Biomedical Research

Journal Banner

Truncated logistic regression for matched case-control studies using data from vision screening for school children

Ertugrul Colak1* and Huseyin Gursoy2

1Department of Biostatistics, Faculty of Medicine, Eskisehir Osmangazi University, Eskisehir, Turkey

2Department of Ophthalmology, Faculty of Medicine, Eskisehir Osmangazi University, Eskisehir, Turkey

*Corresponding Author:
Ertugrul Colak
Department of Biostatistics
Faculty of Medicine
Eskisehir Osmangazi University, Turkey

Accepted on July 10, 2017

Visit for more related articles at Biomedical Research

Abstract

Matching is a methodology applied at the beginning of a study that compares two or more groups. The main advantage for matching over random non-matching sampling is that matched study designs can often lead to a more statistically efficient analysis. The most commonly used methods to analyse the matched pair dataset are logistic regression models. The main advantage of using logistic regression with matched data occurs when there are variables other than the matched variables that the investigator wishes to control. Conditional logistic regression is one commonly used method to investigate the relationship between an outcome and a set of covariates in matched case-control studies. The aim of this study is to propose a truncated logistic regression analysis for matched case-control studies, an alternative approach to conditional logistic regression methods, and to demonstrate its applicability in matched case-control studies. We also applied the methods to a real data set and compared them. We showed that regression coefficient estimation can be accomplished using either truncated or conditional logistic regression methods. However, the parameter estimates for those covariates obtained from truncated logistic regression had more precision. In conclusion, truncated logistic regression model may be the preferred method for the analysis of matched case-control data because it is a more efficient method.

Keywords

Matched case-control data, Conditional logistic regression, Truncated logistic regression, Vision screening, Myopia.

Introduction

Matching is a methodology applied at the beginning of a study that compares two or more groups. For matching, a referent group is selected to compare with the primary interest group, defined as the index group. The matching process is performed by limiting the referent group to make it comparable to the index group on one or more risk factors called “matching factors.” In a case-control study, the referent group is the control, which is compared with an index group of cases [1,2].

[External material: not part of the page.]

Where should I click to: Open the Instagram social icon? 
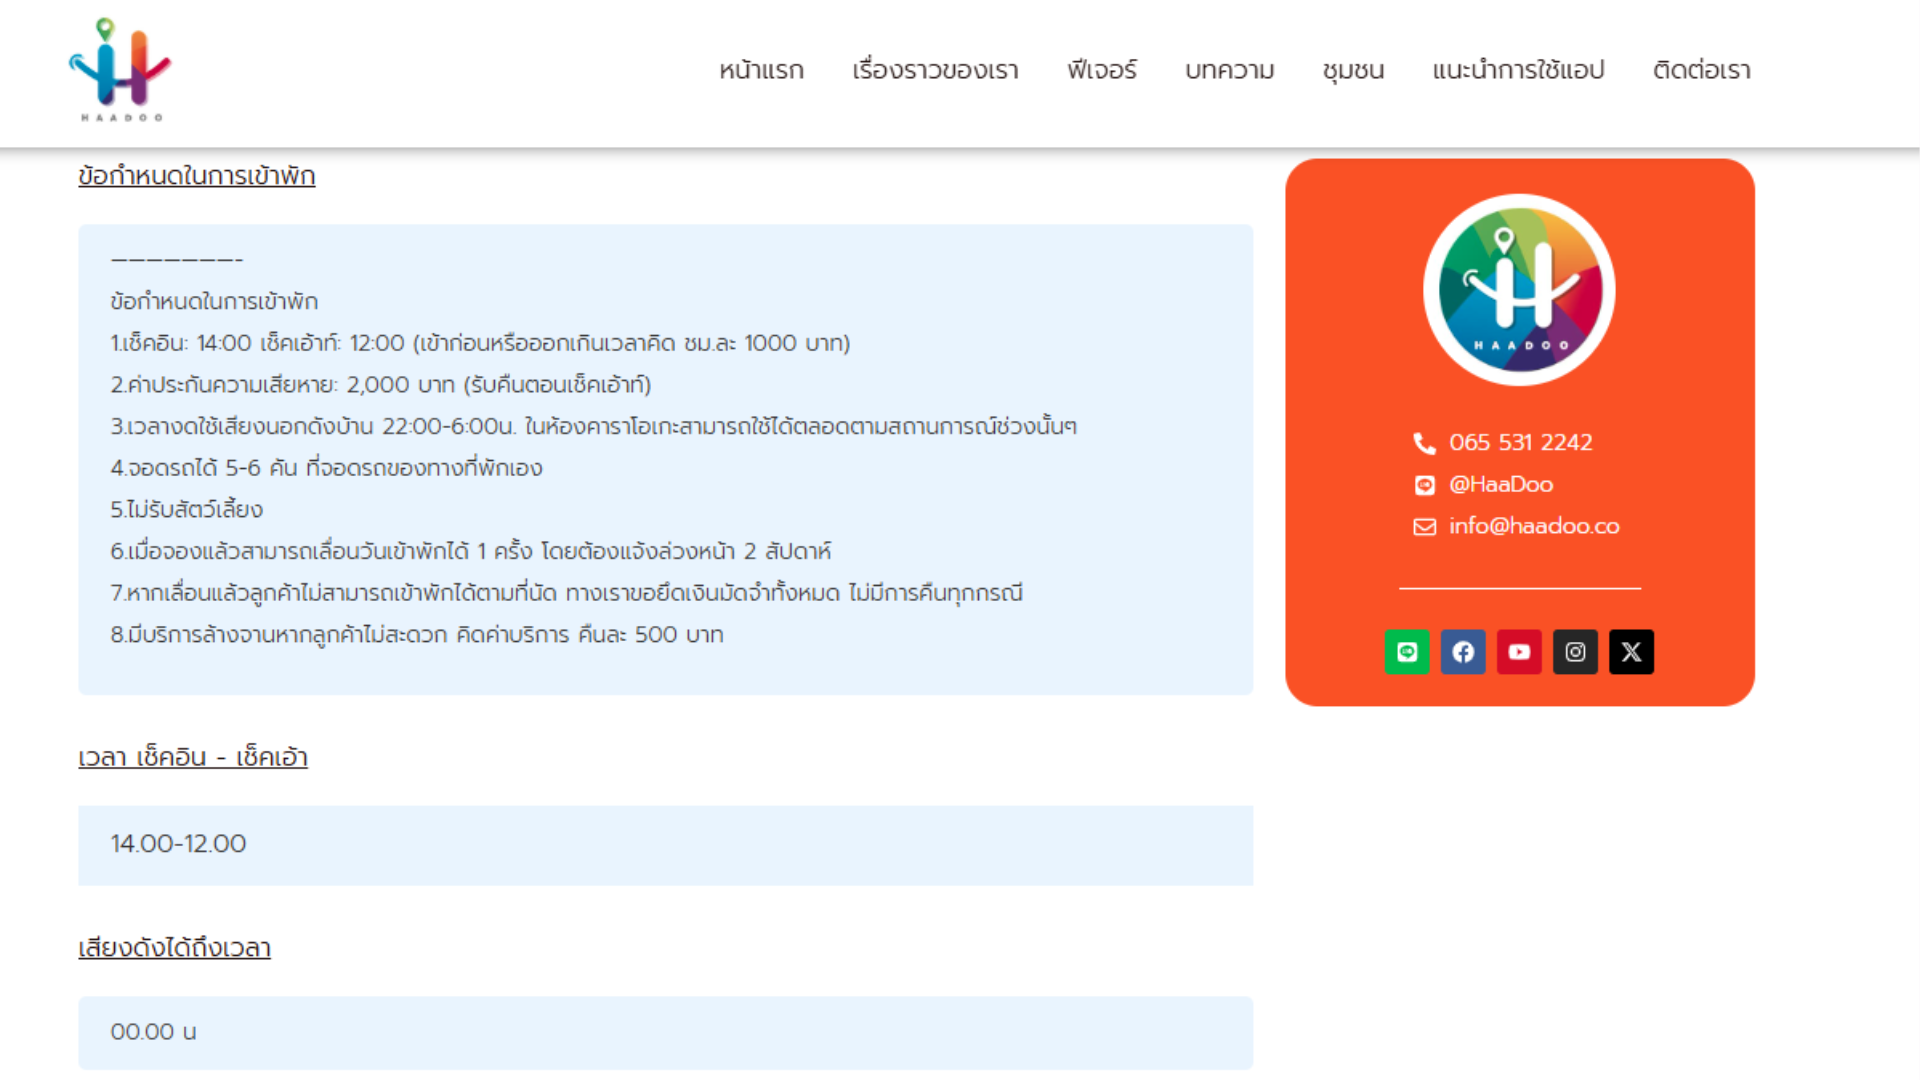point(1575,652)
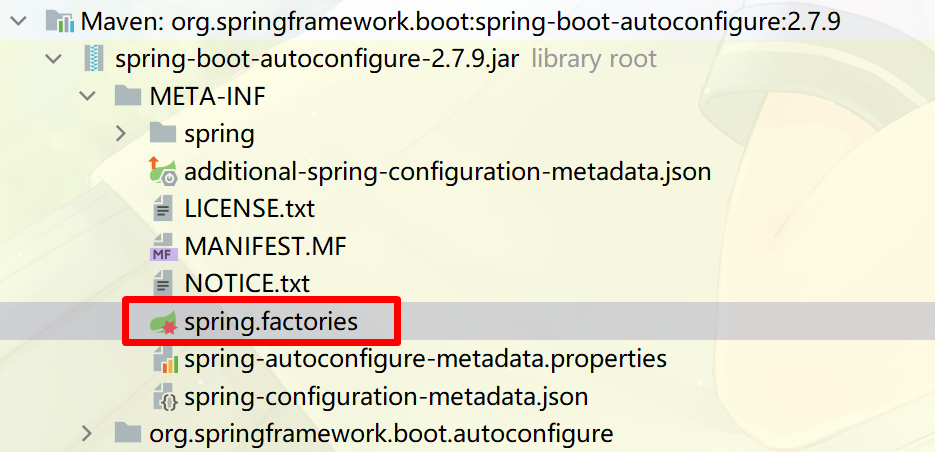Collapse the spring-boot-autoconfigure-2.7.9.jar node

point(54,59)
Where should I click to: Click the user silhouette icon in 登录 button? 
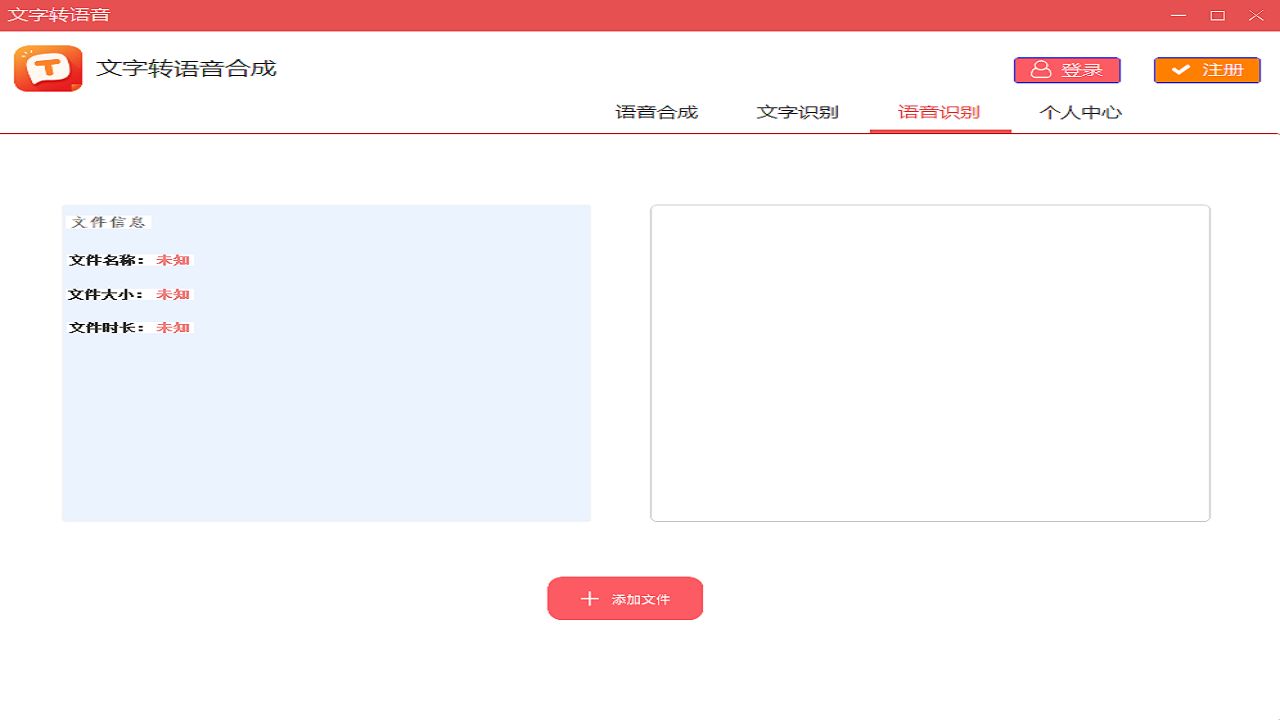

The rationale for matched studies has been discussed in detail in epidemiology texts [2-6]. In this type of study, subjects are grouped based on variables believed to be associated with the outcome. For example, age and sex are widely used matching variables. If there is only one case and one control, the matching is defined as 1:1. m:n matching refers to a situation in which there is a varying number of cases and controls in the matched sets [6-8].

The main advantage for matching over random non-matching sampling is that matched study designs can often lead to a more statistically efficient analysis. In particular, matching may lead to a narrower confidence interval, that is, more precision, around the parameters being estimated than would be achieved without matching [7].

An important disadvantage of matching is that it can be costly, both in terms of the time and labor required to find appropriate matches and in terms of information loss due to discarding available controls that are unable to satisfy the matching criteria. In fact, if too much information is lost from matching, the matching process may result in a loss of statistical efficiency [1,9].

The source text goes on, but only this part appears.